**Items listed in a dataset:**

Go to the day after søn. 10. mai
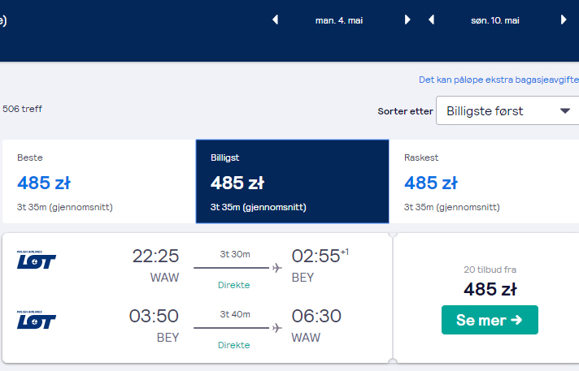This screenshot has width=579, height=371. [564, 20]
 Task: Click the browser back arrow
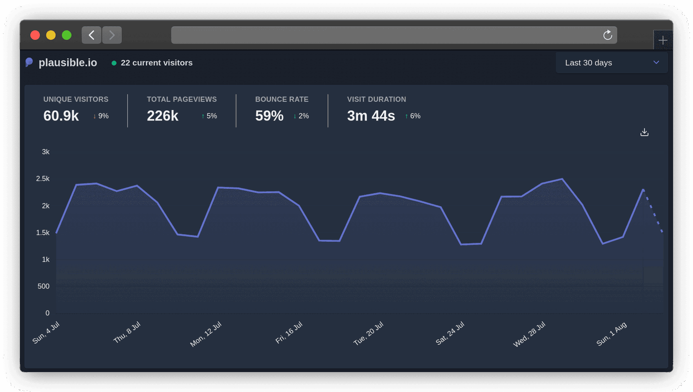pos(91,35)
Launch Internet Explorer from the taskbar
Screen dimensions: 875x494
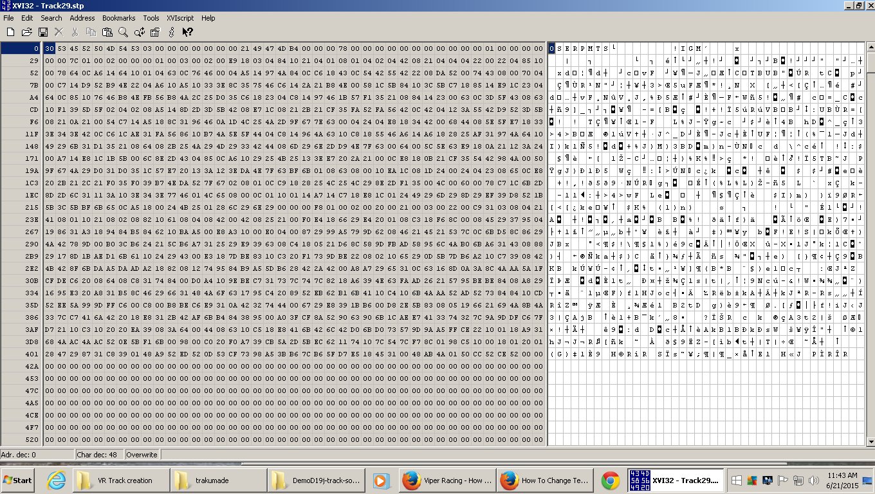(56, 480)
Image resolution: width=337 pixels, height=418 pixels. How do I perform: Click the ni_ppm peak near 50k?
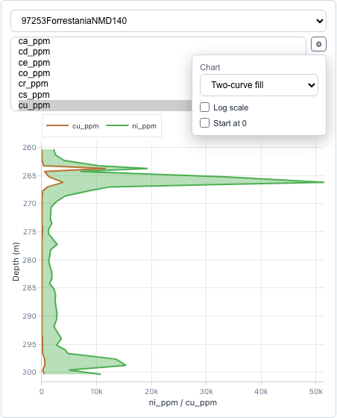click(322, 182)
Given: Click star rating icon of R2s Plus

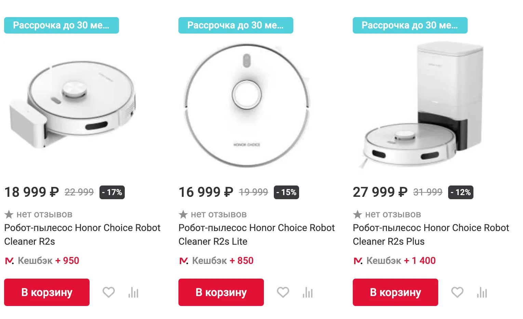Looking at the screenshot, I should tap(358, 215).
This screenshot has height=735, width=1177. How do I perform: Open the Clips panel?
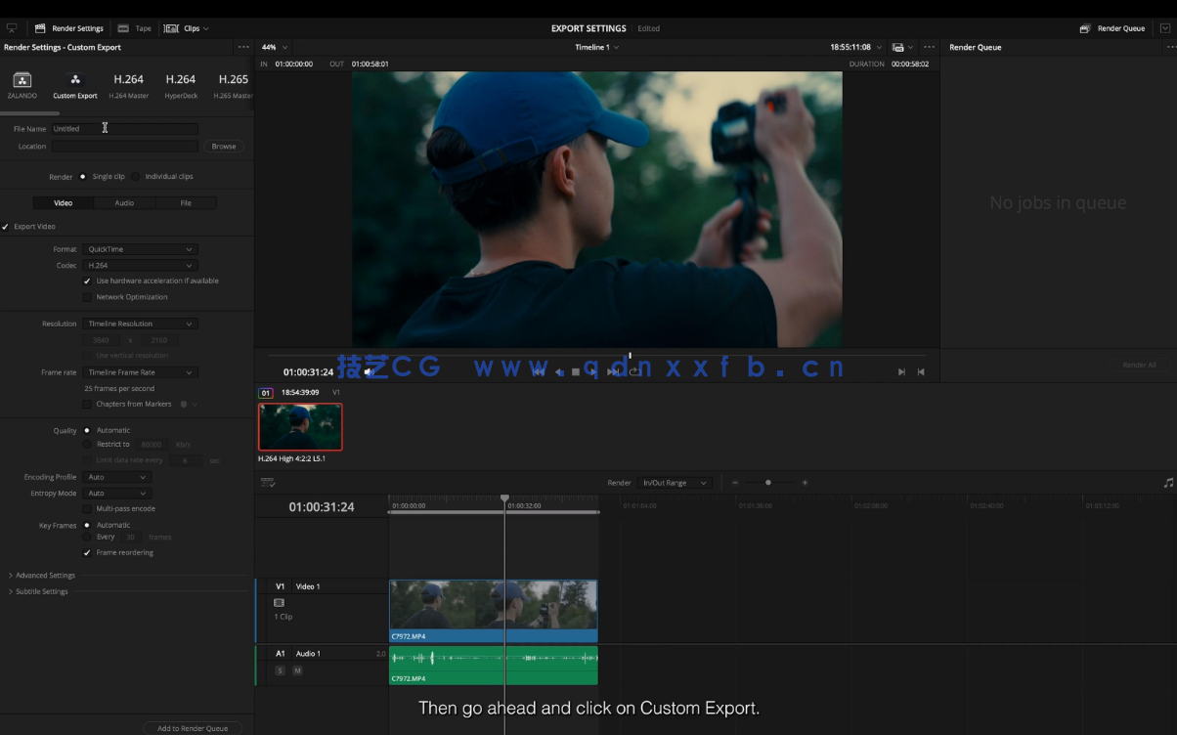186,28
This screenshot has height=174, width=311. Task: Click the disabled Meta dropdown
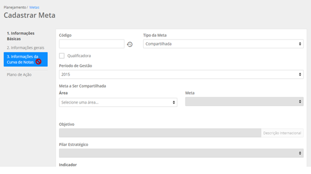pyautogui.click(x=244, y=102)

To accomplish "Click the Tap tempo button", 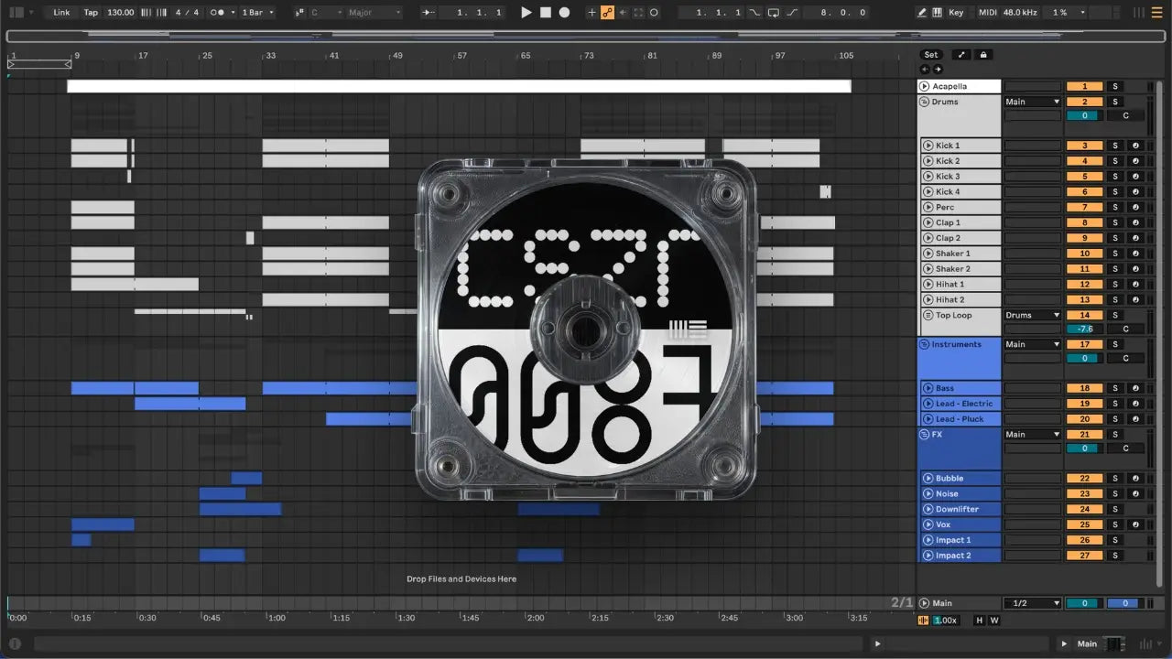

**Task requirements:** Report every line of the listing above that contains the word "perform", copying each such line in full.

**Output of the exercise:**
Image resolution: width=337 pixels, height=418 pixels. How do I perform: Click the ni_ppm peak near 50k?
This screenshot has height=735, width=1177. How do I perform: Open the Clips panel?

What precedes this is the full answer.